───── INFORMATION SUPPLIED

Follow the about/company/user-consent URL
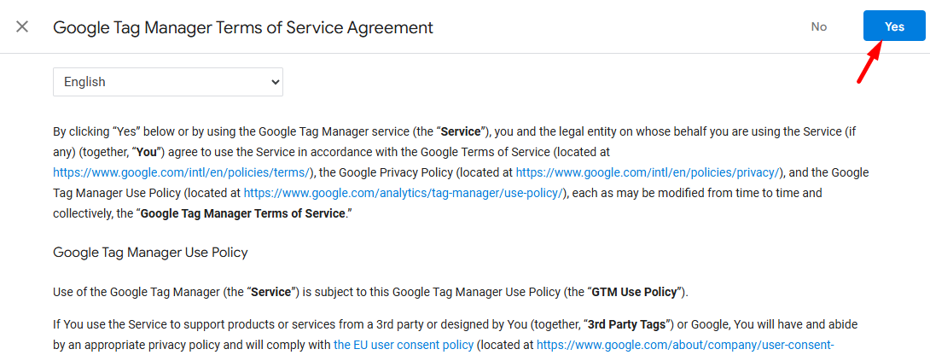pos(686,344)
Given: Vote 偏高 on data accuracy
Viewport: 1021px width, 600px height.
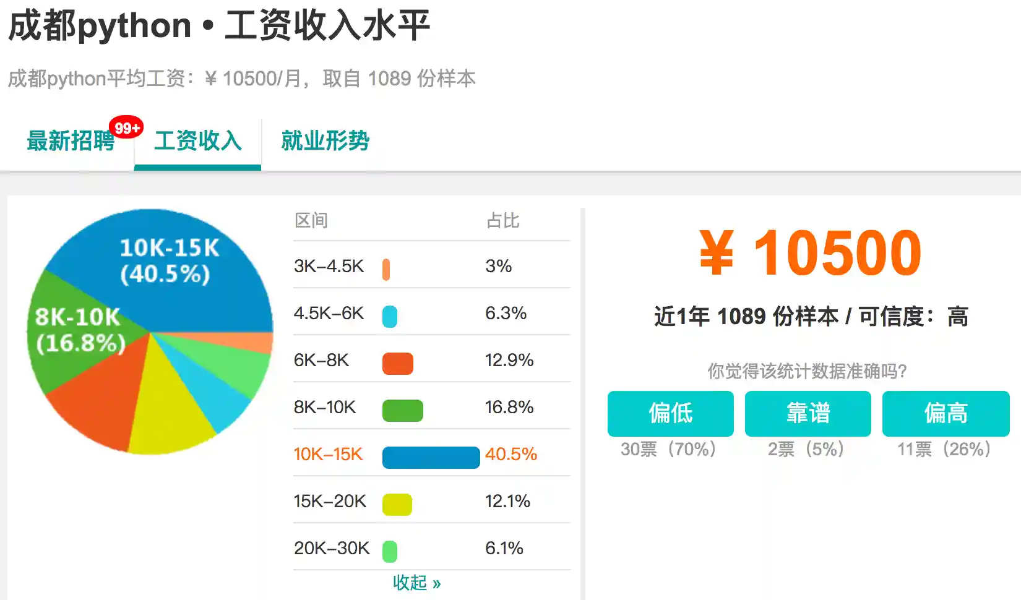Looking at the screenshot, I should [x=946, y=413].
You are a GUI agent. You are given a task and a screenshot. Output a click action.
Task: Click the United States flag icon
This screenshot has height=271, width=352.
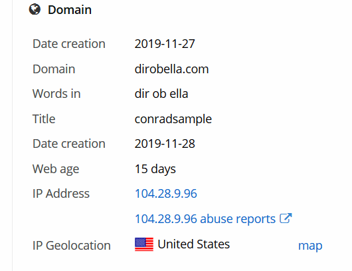[x=144, y=244]
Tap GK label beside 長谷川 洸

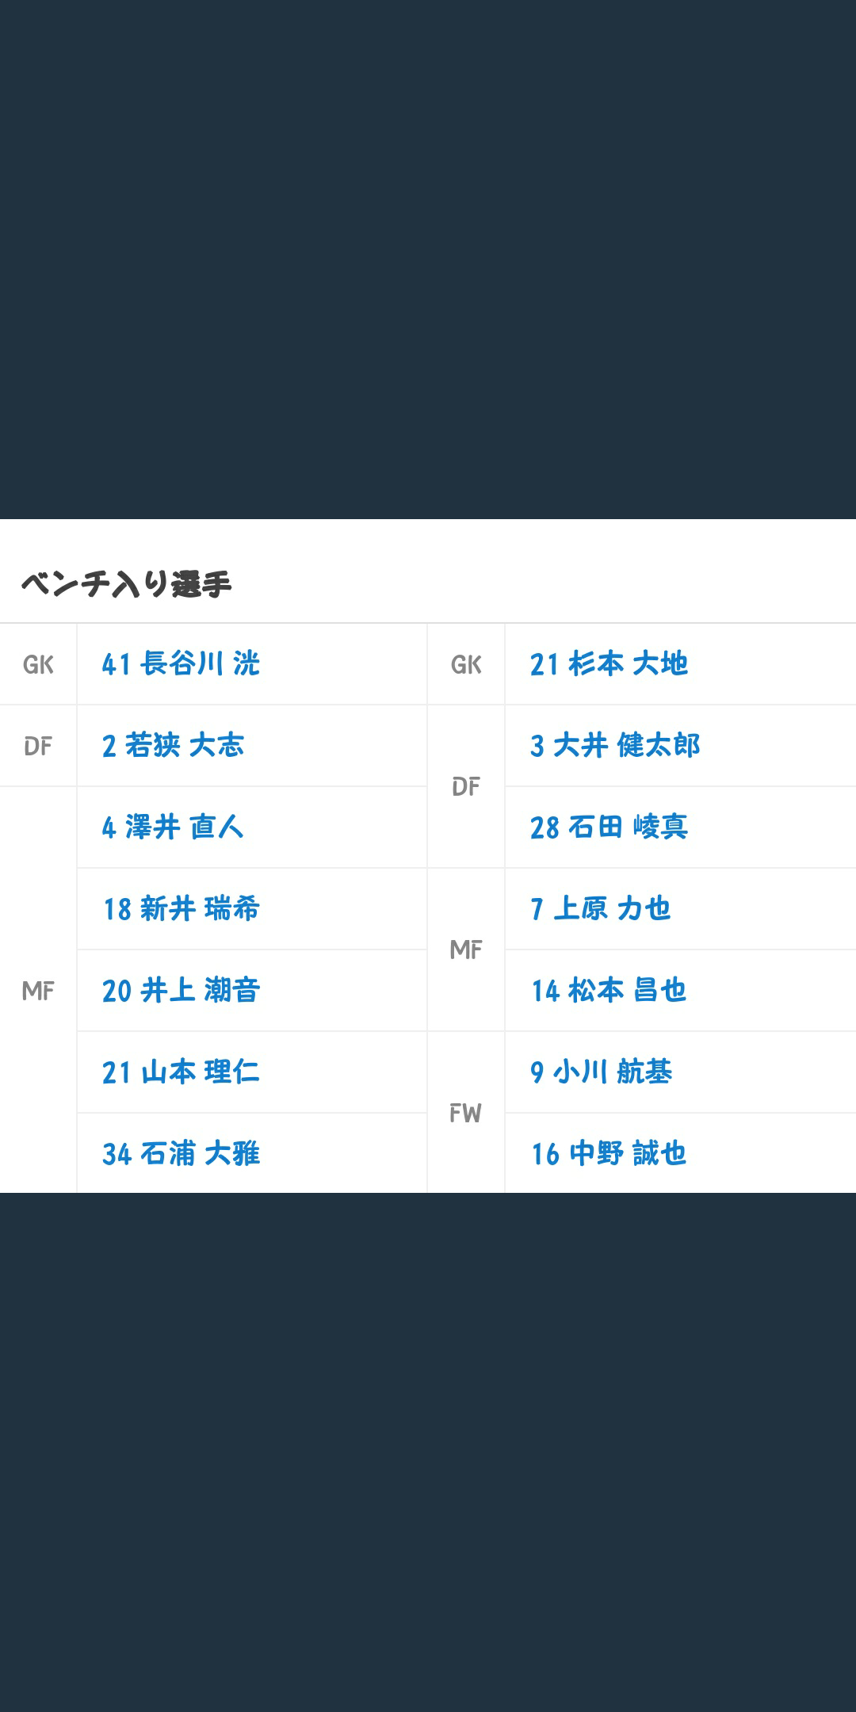tap(38, 664)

──────────

Output a verbatim copy of all entries above; no pictures go in it.

Follow the about/company/user-consent URL
pos(686,344)
Given: Vote 偏高 on data accuracy
Viewport: 1021px width, 600px height.
Looking at the screenshot, I should [x=946, y=413].
You are a GUI agent. You are given a task and a screenshot. Output a click action.
Task: Click the United States flag icon
This screenshot has height=271, width=352.
[x=144, y=244]
Tap GK label beside 長谷川 洸

tap(38, 664)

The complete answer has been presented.